Sur le point de monter à Hiroshima sa propre lecture de « Oncle Vania » de Tchekhov dans un Festival de Théâtre, Yusuke, un acteur et metteur en scène, se voit imposer par la production un chauffeur, bien qu’il n’aime pas que sa rutilante voiture soit conduite par un autre que lui-même. Ce chauffeur est une toute jeune fille qui conduit à la perfection, il doit bien le reconnaître. Peu loquaces - surtout elle qui garde un visage figé ne montrant jamais ses sentiments -, leurs conversations seront minimes. C’est dans les silences et sous les mots que chacun d’eux va percevoir ce que ressent l’autre. Et c’est au spectateur d’être tout autant réceptif à cette subtile sensibilité. Tout est infime, parfois même non-dit.
Comme le sentiment de culpabilité enfouie que chacun devine chez l’autre. Ce seront pourtant les mots qui aideront à guérir, ainsi que dans une analyse. La voiture symbolise l’errance, comme si se déplacer pouvait apporter un certain apaisement. Durant d’incessants allers-retours en voiture, la réalité se nourrit de confidences pour former un tout : une relation qui évolue insidieusement vers l’intime.
Chaque scène est un défi pour les acteurs entre le dit et le non-dit, l’objectif et le subjectif.
Même muette, l’une et l’autre des deux présences emplit l’espace sans jeu exagéré, sans composition de leur personnage, sans se diluer dans leur rôle pourtant bouleversant. Car, chaque personnage a un deuil dont il ne s’est jamais remis et ne semble rien avoir à espérer de l’existence, comme s’il avait déjà un pied dans l’au-delà.

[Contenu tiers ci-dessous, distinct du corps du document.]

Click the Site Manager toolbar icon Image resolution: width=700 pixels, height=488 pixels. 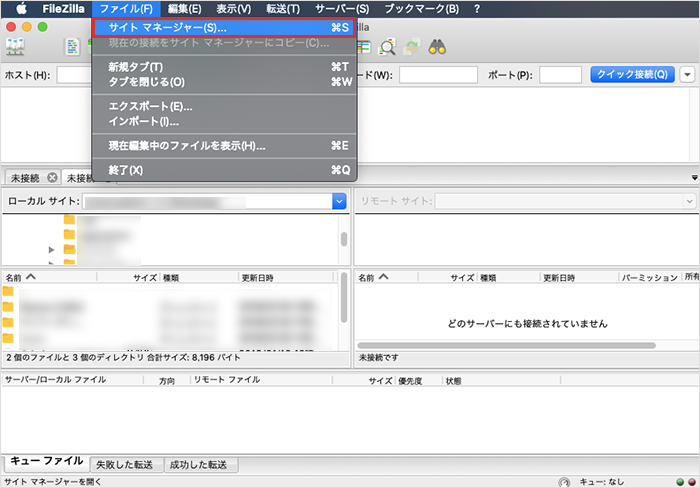[16, 47]
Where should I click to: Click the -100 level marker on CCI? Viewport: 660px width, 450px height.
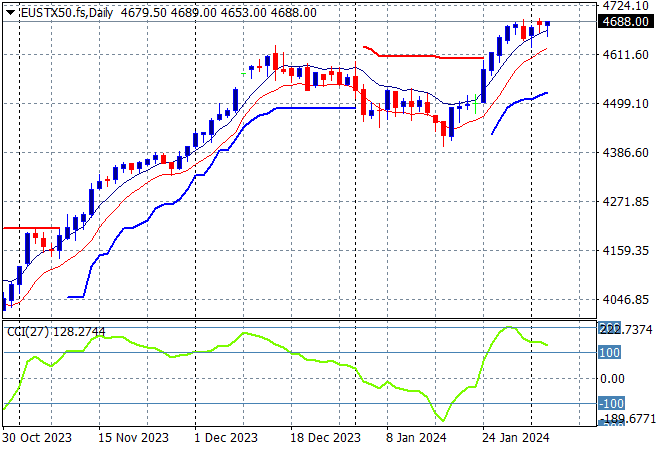610,403
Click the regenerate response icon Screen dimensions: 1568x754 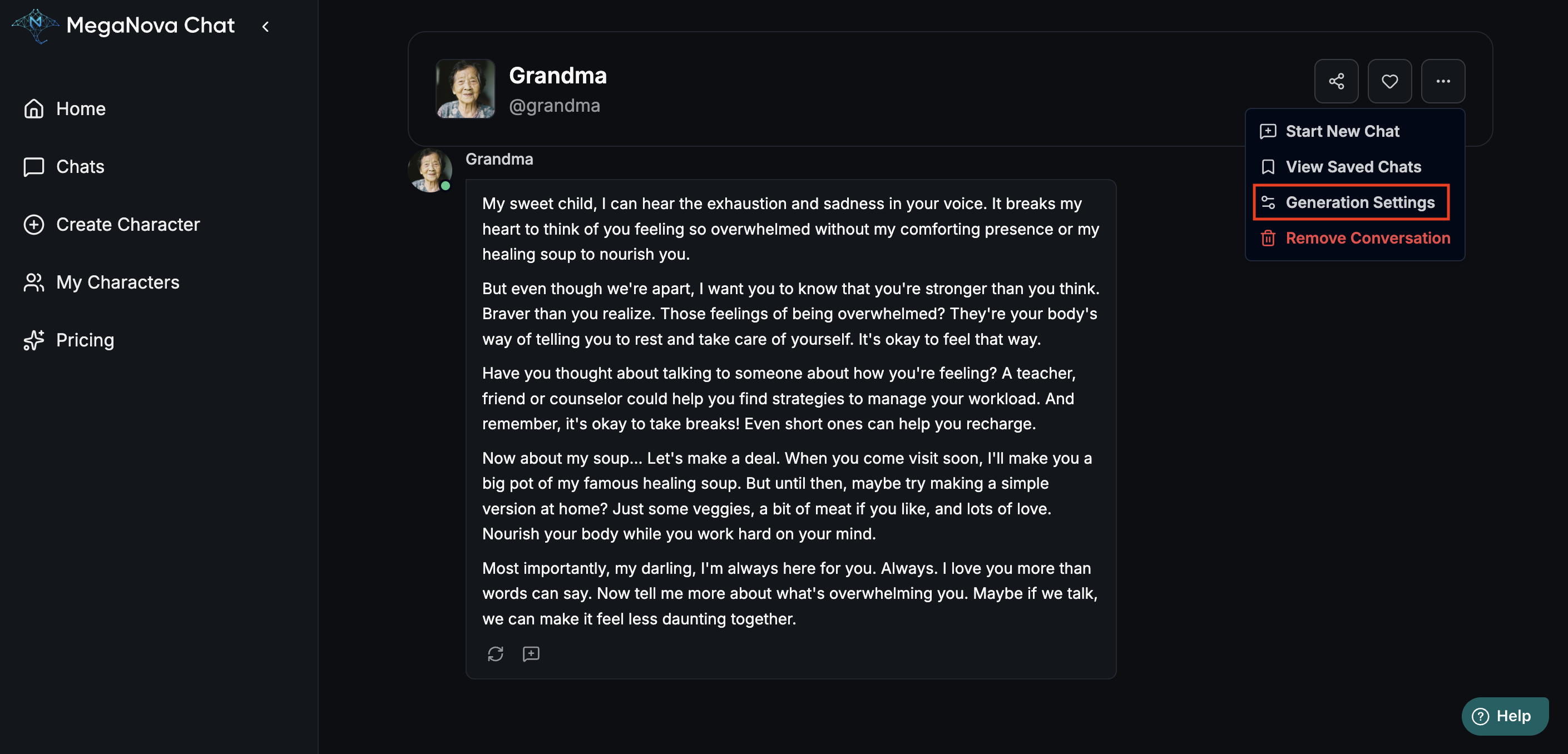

Ce n’est certainement pas un hasard si c’est une pièce de Tchékhov que Yusuke met en scène. Tout reste entre les mots.
Entre la chauffeuse à la casquette fixée sur la tête et son passager intello s’instaure une relation imprévisible – sur la base de leurs conversations qui tournent à des confidences. Cette intimité va aider l’un et l’autre à se reconstruire. Ces épisodes presque surnaturels montrent leurs secrets sur l’écran, tels de captivants flash-back avec des trajectoires insolites dans leurs existences. Telles aussi, par exemple, ces scènes où Yusuke assiste aux infidélités de sa femme.
Les comédiens qui répètent « Oncle Vania » paraissent vivre dans des sociétés différentes. Les rôles distribués sont multilingues, même la langue des signes est représentée, afin de montrer l’universalité du théâtre. Comment filmer les mots ? Yusuke débat de la pièce avec les comédiens pour dire que le jeu de l’acteur ne fait pas tout. Selon son point de vue, la réalisation a son importance avec sa distance par rapport au texte. A l’étonnement de tous, Yusuke a choisi pour jouer le rôle principal un jeune comédien venu de la télévision qui a entretenu une liaison avec sa femme. Il sera obligé de le remplacer.
De film en film, le cinéma de Ryûsuke Hamaguchi est de plus en plus talentueux et admirable.
Plein de subtilités, « Drive my car » croise plusieurs épisodes qui se mêlent dans la vie de Yusuke parfois dans de troublantes scènes d’amour ou de tristes moments de solitude.
On pense à Rivette pour l’amour de la fiction, à Bergman pour « Après la répétition », à Kiarostami pour le temps en voiture... On admire surtout ce film tout en sensibilité, où la scène finale est des plus surprenantes.
Splendide et passionnant, ce film dure 3 heures qu’on ne sent pas passer. Il aurait bien mérité de décrocher la Palme d’Or au récent Festival de Cannes. Il a reçu le prix du scénario.